俺たち以外にも馬車が後ろから付いてきていた。ドラゴンの死体をこれで運ぶのだろう。
「なんだか凄いことになってますね」
「そうだな。私もホントにこんな日が来るとは思ってなかった。君のお陰だよ」
「いやいや、俺は何もしてないです」
「ん? 遠くにドラゴンが見えるな?」
大臣が弓を構えたと思った瞬間、矢が放たれた。それはさっき親方が見つけたドラゴンに命中した。こんなに上手いなんて思ってなかったな。
「上手いですね!」
「うん。今はいつもより集中力が増してるからね。もしかしたら現役の時より上手いかも」
「それってアレですか? 煙ですか?」
「そうだね。君も吸ったらいいのに……」
「……ちょっとだけ……いや! やっぱやめときます」
「ふふ。でも、そんな簡単な旅じゃないと思うよ? 君もハヤトくんみたいに来ない方が良かったかも?」
「いや、ハヤトの分も頑張るんで……」
「ははは! いいねぇ! 君のそういうとこ嫌いじゃないよ!」
「どうも……」
………………………………………………………………
うん。大臣の言った通りだ。俺も来なければ良かった。来なければ崖に捕まって死にかけることもなかったんだ。
「親方! 限界です!!」
「うーん……お! そのまま崖をつたって右に行くと緩やかな坂になっている! そこまで頑張るんだ!」
「はい!」
ぶら下がった状態で右手を離しまた崖を掴む。広がった両手の感覚を狭めるために左手を離しまた崖を掴む。その繰り返しだ。

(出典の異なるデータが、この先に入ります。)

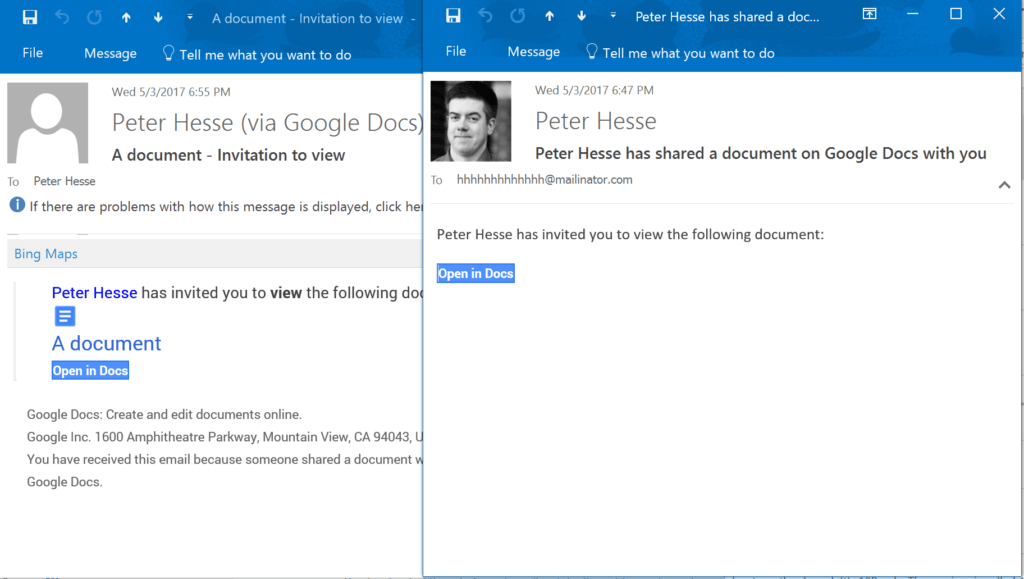Viewport: 1024px width, 579px height.
Task: Open File menu in 'has shared a document' window
Action: click(456, 52)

「よし! もう手を離しても大丈夫だ! 真っ直ぐ落ちろよ!」
「ホントに大丈夫ですか!?」
「あぁ! 大丈夫だ!」
手を離すと身体がグルングルンと転がり落ちた。しかし大きな怪我はない。痛みはひどいけど……
「今から行くから待ってろ!」
「僕も行くよ」
「……私たち二人で行く! その間の指揮はマスターがとってくれ!」
「おうよ! 任せとけ!」
生きてて良かったぁ。もう俺ドラゴン退治すんのやめようかな。